(The data)

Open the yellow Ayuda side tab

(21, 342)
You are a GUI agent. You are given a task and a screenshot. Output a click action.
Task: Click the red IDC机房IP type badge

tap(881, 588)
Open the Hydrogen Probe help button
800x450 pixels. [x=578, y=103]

(End The data)
(The data)

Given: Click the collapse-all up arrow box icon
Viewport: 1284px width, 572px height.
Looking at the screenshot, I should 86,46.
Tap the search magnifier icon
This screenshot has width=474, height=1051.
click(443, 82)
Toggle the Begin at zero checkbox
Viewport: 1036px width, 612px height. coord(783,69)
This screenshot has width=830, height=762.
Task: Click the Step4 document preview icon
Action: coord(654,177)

(End The data)
(The data)

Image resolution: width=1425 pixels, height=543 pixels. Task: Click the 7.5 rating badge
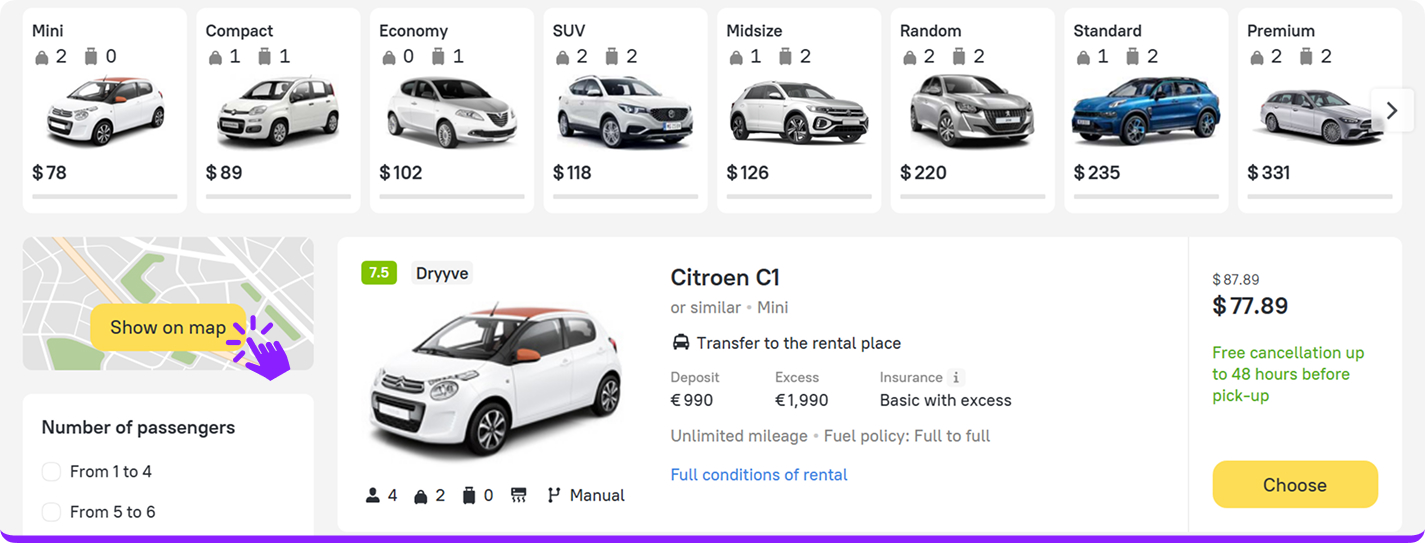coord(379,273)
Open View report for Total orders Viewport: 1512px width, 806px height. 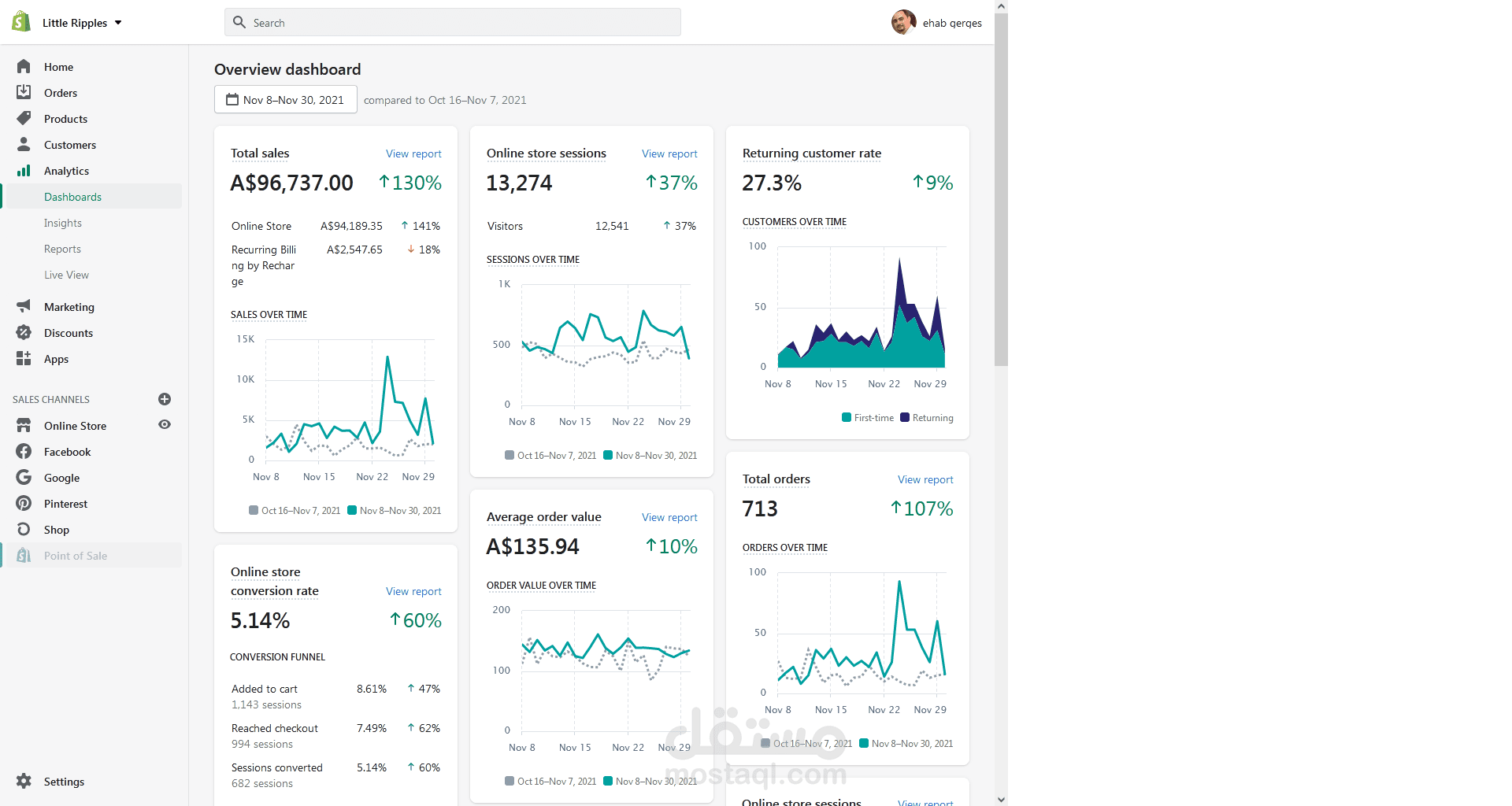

(End The data)

◆ **Your objective**:
Print from the line containing "Image resolution: width=1425" through the line containing "Open View report" in the data above, exactly as the lines stand, and omit every picture.

◆ **Output for this task**:
Image resolution: width=1425 pixels, height=543 pixels. Task: Click the 7.5 rating badge
coord(379,273)
Open View report for Total orders Viewport: 1512px width, 806px height. 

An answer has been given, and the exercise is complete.